Lumba-lumba merupakan salah satu mamalia laut yang terancam kelestariannya. Satwa cerdas ini terancam mengalami kepunahan karena banyaknya pembunuhan. Selain terancam punah, lumba-lumba juga rentan terhadap tindak eksploitasi. “Tidak sedikit wahana hiburan, seperti sirkus, yang memanfaatkan lumba-lumba demi kepentingan mereka. Lumba-lumba disuruh mengemis untuk memenuhi kebutuhan manusia, dijadikan sebagai bisnis,” kata Femke den Haas, peneliti Jakarta Animal Aid Network (JAAN) saat mengisi kuliah umum di Fakultas Biologi UGM, Senin (21/3).
Dengan menempatkan lumba-lumba di kolam, bukan pada habitat aslinya, menjadikan satwa ini kehilangan fungsinya. Selain kemampuan sonarnya menjadi rusak, satwa ini juga akan mengalami stres. “Jika di laut bebas lumba-lumba bisa menjelajah hingga puluhan km per hari, sementara di kolam mereka hanya bisa berputar-putar di air yang dangkal. Hal ini akan membuat mereka stres,” terangnya.

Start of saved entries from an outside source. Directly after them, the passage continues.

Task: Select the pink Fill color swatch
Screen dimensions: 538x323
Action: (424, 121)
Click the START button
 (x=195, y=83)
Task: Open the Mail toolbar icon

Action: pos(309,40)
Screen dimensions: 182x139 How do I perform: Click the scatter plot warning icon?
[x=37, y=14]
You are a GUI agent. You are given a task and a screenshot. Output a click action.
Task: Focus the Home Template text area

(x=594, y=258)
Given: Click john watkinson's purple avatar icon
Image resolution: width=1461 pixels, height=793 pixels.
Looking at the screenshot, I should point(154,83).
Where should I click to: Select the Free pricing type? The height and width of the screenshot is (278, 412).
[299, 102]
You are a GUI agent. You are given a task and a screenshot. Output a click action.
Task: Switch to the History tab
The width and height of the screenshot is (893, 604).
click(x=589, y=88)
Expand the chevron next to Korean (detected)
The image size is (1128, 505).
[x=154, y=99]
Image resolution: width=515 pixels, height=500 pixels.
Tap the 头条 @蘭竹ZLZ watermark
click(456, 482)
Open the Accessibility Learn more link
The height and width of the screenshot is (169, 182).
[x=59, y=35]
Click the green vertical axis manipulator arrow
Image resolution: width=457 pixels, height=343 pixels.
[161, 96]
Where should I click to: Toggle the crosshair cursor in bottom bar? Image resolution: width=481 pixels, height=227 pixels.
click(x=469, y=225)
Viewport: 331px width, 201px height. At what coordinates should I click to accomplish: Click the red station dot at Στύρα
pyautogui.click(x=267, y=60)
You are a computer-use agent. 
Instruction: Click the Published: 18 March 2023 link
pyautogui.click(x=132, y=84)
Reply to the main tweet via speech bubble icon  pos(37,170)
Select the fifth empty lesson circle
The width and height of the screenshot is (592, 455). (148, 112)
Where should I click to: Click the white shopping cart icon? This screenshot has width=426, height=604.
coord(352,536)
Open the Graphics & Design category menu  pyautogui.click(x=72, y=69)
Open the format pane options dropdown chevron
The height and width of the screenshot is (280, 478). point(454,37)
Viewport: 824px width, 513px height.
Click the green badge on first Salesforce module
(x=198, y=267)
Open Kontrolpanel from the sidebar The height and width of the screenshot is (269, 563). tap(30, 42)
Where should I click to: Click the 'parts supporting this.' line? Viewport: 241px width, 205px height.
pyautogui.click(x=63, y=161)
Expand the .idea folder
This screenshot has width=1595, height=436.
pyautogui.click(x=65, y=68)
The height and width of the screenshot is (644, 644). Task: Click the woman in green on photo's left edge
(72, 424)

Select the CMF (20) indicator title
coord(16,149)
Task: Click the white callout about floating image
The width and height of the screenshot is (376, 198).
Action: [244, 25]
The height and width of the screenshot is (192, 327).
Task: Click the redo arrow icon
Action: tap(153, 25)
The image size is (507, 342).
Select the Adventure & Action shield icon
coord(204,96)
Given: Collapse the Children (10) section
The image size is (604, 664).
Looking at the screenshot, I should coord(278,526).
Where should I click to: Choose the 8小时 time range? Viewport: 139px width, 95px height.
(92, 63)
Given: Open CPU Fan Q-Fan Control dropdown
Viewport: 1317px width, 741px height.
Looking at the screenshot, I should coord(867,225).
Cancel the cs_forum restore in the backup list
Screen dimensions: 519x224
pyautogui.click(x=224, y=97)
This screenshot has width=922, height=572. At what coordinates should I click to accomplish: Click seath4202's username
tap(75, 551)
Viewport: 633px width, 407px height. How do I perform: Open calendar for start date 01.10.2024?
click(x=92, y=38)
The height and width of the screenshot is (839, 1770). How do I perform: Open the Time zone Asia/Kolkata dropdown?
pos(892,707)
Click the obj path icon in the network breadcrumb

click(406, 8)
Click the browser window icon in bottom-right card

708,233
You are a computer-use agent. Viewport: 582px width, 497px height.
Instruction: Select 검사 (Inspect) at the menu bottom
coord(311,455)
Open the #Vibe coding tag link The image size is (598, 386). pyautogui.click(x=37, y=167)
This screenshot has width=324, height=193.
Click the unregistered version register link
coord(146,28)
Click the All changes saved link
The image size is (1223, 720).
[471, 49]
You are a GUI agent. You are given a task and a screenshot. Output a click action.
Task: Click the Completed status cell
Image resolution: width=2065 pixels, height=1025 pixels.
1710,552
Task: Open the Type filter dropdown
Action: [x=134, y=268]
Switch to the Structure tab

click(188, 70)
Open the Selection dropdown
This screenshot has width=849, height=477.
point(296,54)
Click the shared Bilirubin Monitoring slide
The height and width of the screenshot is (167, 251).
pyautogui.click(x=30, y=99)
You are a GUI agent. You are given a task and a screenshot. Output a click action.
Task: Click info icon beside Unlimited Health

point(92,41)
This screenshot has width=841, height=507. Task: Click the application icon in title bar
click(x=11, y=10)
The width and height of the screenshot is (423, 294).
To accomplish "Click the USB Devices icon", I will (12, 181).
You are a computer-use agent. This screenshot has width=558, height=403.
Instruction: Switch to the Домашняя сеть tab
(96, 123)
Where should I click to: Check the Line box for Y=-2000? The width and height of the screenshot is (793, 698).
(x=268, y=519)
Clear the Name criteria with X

Disebutkan Femke, terapi autis dengan lumba-lumba juga merupakan salah satu bentuk eksploitasi pada mamalia ini. Terapi ini belum terbukti mampu menyembuhkan penyakit auitis pada anak. “Dewasa ini banyak yang menggunakan lumba-lumba untuk terapi autis. “Padahal, belum ada bukti ilmiah yang menunjukkan bahwa terapi dengan lumba-lumba ini mampu menyembuhkan penyakit autis. Yang ada, lumba-lumba hanya membantu anak autis untuk berinteraksi,” ujarnya.
Femke menuturkan konservasi sering kali menjadi salah satu alasan yang menyertai tindak esploitasi, juga alasan wahana hiburan sebagai sarana pembelajaran. “Padahal, kita tetap bisa mempelajari hewan ini dari alam bebas. Kita tidak akan pernah belajar mencintai lumba-lumba dari cara-cara seperti ini,” jelasnya.
Ditambahkan Femke, keberadaan lumba-lumba menjadi salah satu daya tarik wisata di Indonesia. Tak sedikit wisatawan yang ingin berkunjung ke wilayah perairan Indonesia hanya untuk melihat lumba-lumba di alam bebas. “Ini dibuktikan di Lovina, Bali, banyak wisatawan yang berkunjung untuk menyaksikan lumba-lumba di laut lepas. Untuk itu, sangat penting menjaga kelestariannya dan membiarkan mereka hidup di habitat aslinya,” imbuhnya.